In terms of Pod security, something getting execution access in a Pod would be bad. Docker is not meaningfully secure or meaningfully sandboxed. Again, this depends on your setup, but as a clear analogy: a k8s Pod is not recommended for running untrusted code.
This is an opinion question so I'll answer with an option.
It's very secure if you follow standard security practices for your cluster. But nothing is 100% secure. So adding a DMZ would help reduce your attack vectors.
In terms of protecting your Ingress from outside, you can limit your access for your external load balancer just to HTTPS, and most people do that but note that HTTPS and your application itself can also have vulnerabilities.
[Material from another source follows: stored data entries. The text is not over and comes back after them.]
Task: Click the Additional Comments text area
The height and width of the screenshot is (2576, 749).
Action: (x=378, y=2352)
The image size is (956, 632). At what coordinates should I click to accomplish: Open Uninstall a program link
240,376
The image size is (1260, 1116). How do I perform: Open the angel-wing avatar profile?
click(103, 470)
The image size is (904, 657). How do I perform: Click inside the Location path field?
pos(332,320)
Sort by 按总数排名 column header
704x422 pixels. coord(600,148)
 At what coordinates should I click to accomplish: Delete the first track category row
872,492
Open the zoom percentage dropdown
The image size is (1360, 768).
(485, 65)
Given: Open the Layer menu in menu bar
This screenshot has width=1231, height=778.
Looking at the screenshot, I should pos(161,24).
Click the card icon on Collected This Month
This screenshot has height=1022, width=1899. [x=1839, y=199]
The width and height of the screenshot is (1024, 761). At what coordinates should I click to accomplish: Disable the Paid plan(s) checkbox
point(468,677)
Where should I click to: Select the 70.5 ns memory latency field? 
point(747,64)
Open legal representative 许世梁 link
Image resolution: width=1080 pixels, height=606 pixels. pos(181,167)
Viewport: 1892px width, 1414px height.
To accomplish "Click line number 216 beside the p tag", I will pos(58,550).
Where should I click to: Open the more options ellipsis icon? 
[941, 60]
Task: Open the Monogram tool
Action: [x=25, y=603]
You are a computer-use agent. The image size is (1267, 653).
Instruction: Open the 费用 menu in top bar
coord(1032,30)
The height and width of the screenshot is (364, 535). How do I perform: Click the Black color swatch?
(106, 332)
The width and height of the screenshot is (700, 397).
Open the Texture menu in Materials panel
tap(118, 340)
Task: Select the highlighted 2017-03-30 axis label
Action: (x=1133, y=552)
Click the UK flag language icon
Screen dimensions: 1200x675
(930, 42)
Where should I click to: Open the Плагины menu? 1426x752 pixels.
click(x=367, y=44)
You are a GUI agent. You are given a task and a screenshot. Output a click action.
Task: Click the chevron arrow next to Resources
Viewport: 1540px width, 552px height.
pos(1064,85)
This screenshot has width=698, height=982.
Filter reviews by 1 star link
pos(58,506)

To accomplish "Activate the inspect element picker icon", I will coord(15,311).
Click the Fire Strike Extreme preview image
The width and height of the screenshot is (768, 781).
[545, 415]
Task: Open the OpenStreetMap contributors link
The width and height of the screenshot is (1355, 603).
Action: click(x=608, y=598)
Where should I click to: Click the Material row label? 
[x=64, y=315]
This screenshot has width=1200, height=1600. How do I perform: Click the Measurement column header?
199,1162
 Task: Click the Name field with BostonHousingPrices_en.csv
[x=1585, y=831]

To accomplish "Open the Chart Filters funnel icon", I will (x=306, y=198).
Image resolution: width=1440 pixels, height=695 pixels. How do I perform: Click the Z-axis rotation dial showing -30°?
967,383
As for your pods and workloads, you can increase security (at some performance cost) using things like a well-crafted seccomp profile and or adding the right capabilities in your pod security context. You can also add more security with AppArmor or SELinux, but lots of people don't since it can get very complicated.
There are also other alternatives to Docker in order to more easily sandbox your pods (still early in their lifecycle as of this writing): Kata Containers, Nabla Containers and gVisor.